QRS duration and the QRS/LVEDV ratio

A patient with QRS 130–150 ms historically falls in the equivocal CRT zone where response is heterogeneous. The MORE-CRT MPP post-hoc analysis is important here: in NICM with LBBB, increased normalized QRS duration / LVEDV in those with smaller heart sizes drives the improved CRT response rates observed in women. The association is strongest at QRS <150 ms. For LBBAP specifically, V6 R-wave peak time and degree of paced QRS narrowing (rather than baseline QRSd alone) appear more predictive of response.
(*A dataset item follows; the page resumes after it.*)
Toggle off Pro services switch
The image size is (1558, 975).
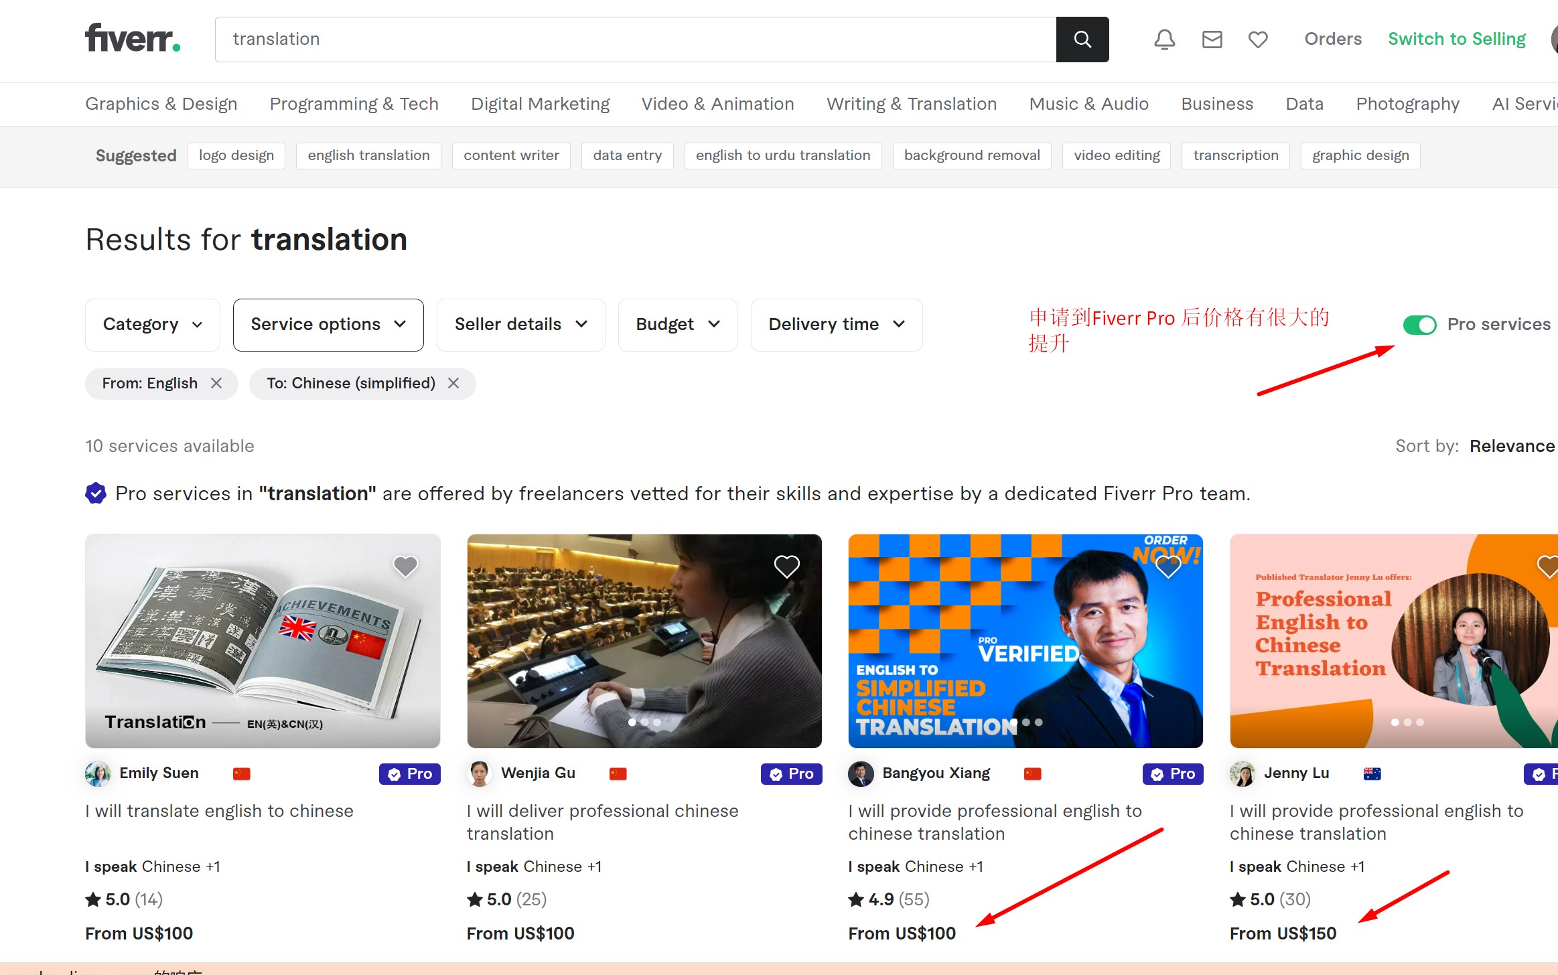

Practical framework for the LBBB-cardiomyopathy patient meeting CRT criteria

Where the field has moved, codified in the 2025 ESC/EHRA Clinical Consensus Statement: in patients with reduced LVEF (≤40%), the consensus supports CSP, particularly LBBAP, as an effective alternative to BiVP — while BiVP remains the standard for CRT, LBBAP offers comparable improvements in synchrony and function with practical advantages (smaller device, fewer leads, lower complication rates). Real-world adoption confirms this: the 2025 Italian HMEA survey found 98% of centers performed at least one CSP procedure in the past year, with 95% being LBBAP.

LBBAP first-line
True LBBB by Strauss criteria · NICM · no/low septal LGE on CMR · female sex · narrower QRS (130–150 ms) · HFmrEF with high anticipated pacing burden. These patients see decisive LBBAP benefit; BVP offers no advantage.
LBBAP first, CMR caveat
True LBBB + ICM without massive septal/anteroseptal scar. LBBAP still preferred, but threshold for adding LV lead (LOT-CRT) is lower if non-selective capture only or persistent QRS >130 ms after LBBAP.
Consider BVP / LOT-CRT primary
Nonspecific IVCD without true LBBB · high septal scar burden on CMR (LBBAP recruitment territory non-viable) · failed LBBAP capture intraprocedurally · operator BVP volume vastly exceeds LBBAP volume.
BVP only
No conduction system capture achievable despite multiple attempts · anatomic constraints to deep septal screw deployment.

The honest summary

The field has moved decisively toward LBBAP as first-line for LBBB-mediated cardiomyopathy meeting CRT criteria, but level-1 evidence is still pending. The Left vs Left trial (n=2,136, primary endpoint death/HFH at 5.5 years, completion 2029) and RAFT-CSP will settle it. Until then: registries are large and consistent, the 2025 EHRA/ESC consensus endorses LBBAP as a primary CSP strategy for CRT, and the residual indications for traditional BVP have narrowed to specific substrate scenarios — high septal scar, true IVCD without conduction system involvement, or failed LBBAP capture. Hybrid LOT-CRT is an increasingly appealing middle ground for incomplete responders rather than a default starting strategy.

For LBBB cardiomyopathy patients meeting conventional CRT criteria, pre-implant CMR with septal LGE quantification has become the most useful single test for tailoring the choice between LBBAP, LOT-CRT, and BVP. That has shifted from "nice to have" to "should be standard" in centers performing high LBBAP volume.